Hotel Development: Port Overview
By Andrew Glincher Office Managing Partner, Nixon Peabody LLP | October 28, 2008
Developers are increasingly finding alternative uses for ports. Through the years, port development has been the focus of many big cities from San Francisco to Boston and most recently, in Washington, D.C. as the nation's capital develops its Southwest Waterfront.
Ports can be an economic boom for cities. A lot of wharf property in many big cities originated because of industrial uses related to goods and the shipping industry. Over time, this eventually gravitated to office use and now has expanded to commercial and residential uses. In some cities, ports have become a tourist attraction. Port development in Boston, for example, was expedited by the Big Dig and the redevelopment that followed which drew more attention to Boston's waterfront property such as the Seaport District and the Fort Point Channel.
In Washington, D.C., currently there is more than $2 billion dollars in revitalization projects under construction along the city's rivers. On the Southeast and Southwest D.C. shores, about 2 1/2 square miles of land which were once just parking lots are now being transformed into a maritime-based mixed-use neighborhood with housing, restaurants, shops, offices and cultural attractions.
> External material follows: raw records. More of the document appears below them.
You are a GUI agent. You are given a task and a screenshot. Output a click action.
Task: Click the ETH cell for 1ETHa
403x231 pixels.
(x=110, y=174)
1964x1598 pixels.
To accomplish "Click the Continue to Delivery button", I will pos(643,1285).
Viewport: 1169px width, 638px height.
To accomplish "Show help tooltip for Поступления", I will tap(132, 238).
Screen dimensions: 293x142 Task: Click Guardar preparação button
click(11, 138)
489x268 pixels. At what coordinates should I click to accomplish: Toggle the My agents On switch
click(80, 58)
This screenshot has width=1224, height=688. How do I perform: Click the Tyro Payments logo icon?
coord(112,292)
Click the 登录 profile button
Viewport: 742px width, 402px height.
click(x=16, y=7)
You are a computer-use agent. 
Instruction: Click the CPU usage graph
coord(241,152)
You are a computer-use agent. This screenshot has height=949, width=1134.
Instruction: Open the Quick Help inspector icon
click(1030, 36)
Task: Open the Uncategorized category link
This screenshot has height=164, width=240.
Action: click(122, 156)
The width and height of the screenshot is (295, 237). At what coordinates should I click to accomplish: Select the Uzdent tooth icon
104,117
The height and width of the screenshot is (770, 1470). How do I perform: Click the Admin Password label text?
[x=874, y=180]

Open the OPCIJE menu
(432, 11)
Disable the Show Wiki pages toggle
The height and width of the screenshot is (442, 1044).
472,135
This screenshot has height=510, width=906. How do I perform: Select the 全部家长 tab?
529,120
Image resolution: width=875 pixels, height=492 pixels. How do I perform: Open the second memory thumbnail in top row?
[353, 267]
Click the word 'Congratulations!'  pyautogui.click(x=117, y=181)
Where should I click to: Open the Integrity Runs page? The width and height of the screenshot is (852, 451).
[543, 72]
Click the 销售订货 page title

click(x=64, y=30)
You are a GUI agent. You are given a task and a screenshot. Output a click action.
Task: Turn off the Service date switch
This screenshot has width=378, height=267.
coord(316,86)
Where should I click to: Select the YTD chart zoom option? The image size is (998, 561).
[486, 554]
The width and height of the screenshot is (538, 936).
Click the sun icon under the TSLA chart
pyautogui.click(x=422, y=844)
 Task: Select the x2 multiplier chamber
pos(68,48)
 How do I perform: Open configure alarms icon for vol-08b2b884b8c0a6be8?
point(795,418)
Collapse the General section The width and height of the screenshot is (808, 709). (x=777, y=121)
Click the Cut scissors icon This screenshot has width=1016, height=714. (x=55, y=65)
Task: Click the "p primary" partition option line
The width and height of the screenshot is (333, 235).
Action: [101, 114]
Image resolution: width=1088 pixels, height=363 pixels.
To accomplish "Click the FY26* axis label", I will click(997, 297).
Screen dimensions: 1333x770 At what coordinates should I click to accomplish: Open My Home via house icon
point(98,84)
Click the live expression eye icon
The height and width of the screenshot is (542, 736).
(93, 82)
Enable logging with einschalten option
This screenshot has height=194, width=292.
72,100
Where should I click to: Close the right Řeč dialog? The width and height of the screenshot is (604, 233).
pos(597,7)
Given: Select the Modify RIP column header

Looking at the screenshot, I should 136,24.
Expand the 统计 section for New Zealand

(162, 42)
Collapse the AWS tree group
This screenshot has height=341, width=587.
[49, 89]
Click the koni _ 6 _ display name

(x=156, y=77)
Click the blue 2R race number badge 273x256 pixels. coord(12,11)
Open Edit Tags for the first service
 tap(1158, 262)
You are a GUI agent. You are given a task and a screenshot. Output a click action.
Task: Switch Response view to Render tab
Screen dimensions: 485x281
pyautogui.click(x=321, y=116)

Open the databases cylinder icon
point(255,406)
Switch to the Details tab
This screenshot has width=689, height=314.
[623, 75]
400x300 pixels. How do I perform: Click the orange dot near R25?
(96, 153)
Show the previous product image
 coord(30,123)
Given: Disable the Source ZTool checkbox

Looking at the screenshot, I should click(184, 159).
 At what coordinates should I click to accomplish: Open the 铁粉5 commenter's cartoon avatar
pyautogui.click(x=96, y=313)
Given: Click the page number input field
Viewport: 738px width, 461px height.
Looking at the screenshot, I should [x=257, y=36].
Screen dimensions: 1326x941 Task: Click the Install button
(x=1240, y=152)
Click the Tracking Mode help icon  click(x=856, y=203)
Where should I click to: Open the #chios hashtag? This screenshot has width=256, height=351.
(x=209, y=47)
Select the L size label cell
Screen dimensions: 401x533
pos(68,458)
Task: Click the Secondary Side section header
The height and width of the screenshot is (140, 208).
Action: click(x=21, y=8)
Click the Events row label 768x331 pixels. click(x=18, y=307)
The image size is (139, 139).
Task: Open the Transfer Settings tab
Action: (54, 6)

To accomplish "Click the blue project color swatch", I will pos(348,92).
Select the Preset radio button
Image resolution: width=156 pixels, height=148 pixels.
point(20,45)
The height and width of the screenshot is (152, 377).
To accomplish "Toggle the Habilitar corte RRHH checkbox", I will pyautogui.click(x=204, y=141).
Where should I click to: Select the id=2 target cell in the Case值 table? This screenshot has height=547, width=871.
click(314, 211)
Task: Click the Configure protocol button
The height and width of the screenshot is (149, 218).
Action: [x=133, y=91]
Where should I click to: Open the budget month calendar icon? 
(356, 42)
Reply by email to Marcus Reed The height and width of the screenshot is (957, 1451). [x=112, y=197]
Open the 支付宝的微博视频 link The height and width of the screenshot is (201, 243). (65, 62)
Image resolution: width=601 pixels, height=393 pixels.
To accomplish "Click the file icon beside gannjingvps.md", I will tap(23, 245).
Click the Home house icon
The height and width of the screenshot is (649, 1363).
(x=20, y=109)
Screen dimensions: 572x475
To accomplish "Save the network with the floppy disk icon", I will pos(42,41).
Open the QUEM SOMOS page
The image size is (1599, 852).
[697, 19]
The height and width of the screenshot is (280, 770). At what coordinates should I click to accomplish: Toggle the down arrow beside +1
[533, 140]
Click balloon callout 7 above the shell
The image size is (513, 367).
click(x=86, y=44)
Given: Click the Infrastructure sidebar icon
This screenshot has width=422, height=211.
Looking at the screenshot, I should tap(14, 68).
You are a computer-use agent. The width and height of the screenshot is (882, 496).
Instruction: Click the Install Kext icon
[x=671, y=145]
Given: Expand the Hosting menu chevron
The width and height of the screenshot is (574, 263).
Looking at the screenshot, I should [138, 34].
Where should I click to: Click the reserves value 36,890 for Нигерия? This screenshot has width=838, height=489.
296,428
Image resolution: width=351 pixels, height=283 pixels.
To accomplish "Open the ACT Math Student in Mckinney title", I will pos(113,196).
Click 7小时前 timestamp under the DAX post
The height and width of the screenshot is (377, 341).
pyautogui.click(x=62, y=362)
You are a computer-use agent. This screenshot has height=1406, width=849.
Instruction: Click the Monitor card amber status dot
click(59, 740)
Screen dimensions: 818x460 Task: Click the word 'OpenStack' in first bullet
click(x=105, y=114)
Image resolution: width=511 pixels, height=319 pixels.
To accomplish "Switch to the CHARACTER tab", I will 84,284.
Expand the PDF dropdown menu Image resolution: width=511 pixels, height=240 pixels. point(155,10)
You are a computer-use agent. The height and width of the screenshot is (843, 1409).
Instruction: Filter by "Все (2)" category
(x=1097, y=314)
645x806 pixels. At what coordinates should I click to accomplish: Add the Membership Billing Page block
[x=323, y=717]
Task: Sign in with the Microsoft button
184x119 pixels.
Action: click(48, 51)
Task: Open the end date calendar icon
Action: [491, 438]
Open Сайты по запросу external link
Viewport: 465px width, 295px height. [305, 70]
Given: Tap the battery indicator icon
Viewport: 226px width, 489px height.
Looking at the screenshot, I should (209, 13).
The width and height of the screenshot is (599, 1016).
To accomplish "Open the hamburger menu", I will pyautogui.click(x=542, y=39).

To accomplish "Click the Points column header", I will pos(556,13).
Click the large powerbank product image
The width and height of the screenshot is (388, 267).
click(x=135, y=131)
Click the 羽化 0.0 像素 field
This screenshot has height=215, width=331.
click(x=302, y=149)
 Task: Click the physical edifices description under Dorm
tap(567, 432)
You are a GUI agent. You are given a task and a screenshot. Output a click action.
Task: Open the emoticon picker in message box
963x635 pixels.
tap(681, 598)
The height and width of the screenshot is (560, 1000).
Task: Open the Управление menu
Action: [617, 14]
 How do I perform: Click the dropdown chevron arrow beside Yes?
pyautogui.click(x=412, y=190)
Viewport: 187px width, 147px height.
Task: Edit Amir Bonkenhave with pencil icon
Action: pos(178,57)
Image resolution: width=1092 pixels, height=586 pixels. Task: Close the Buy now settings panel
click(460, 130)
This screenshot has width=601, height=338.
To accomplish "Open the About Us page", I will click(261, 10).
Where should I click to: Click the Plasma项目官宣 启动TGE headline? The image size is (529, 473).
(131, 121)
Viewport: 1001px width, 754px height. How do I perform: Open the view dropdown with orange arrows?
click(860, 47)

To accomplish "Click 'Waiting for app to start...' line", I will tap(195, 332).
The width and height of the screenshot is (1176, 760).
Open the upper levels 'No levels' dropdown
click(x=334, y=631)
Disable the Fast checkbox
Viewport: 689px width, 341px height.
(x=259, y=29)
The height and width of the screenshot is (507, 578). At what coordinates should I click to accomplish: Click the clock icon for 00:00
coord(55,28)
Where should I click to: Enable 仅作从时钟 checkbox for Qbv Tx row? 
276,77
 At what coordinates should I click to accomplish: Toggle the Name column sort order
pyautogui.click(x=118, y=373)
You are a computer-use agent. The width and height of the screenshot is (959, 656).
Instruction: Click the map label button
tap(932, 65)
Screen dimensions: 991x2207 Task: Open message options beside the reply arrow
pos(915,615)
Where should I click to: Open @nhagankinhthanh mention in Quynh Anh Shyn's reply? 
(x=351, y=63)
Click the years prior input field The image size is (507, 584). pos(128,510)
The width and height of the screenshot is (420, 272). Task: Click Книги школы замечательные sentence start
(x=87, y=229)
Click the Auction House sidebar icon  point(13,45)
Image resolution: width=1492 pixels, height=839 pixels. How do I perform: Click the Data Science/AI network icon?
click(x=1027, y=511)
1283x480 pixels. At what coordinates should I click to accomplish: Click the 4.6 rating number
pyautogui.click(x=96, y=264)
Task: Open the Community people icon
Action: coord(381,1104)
As ports generate more higher-income uses, this is good news for the real estate industry as the property values rise resulting in many redeveloped high-end apartments, condos, offices, restaurants, and of course, hotels.
What challenges do hotel developers face when building near ports or on waterfront property?
Space is always a challenge when developing along the waterfront. Lots are irregularly shaped or narrow strips. Often port areas are separated from other development by infrastructure (i.e., rail lines and highway systems that were developed to bring materials from the port inland), and are obviously limited by the water on at least one side.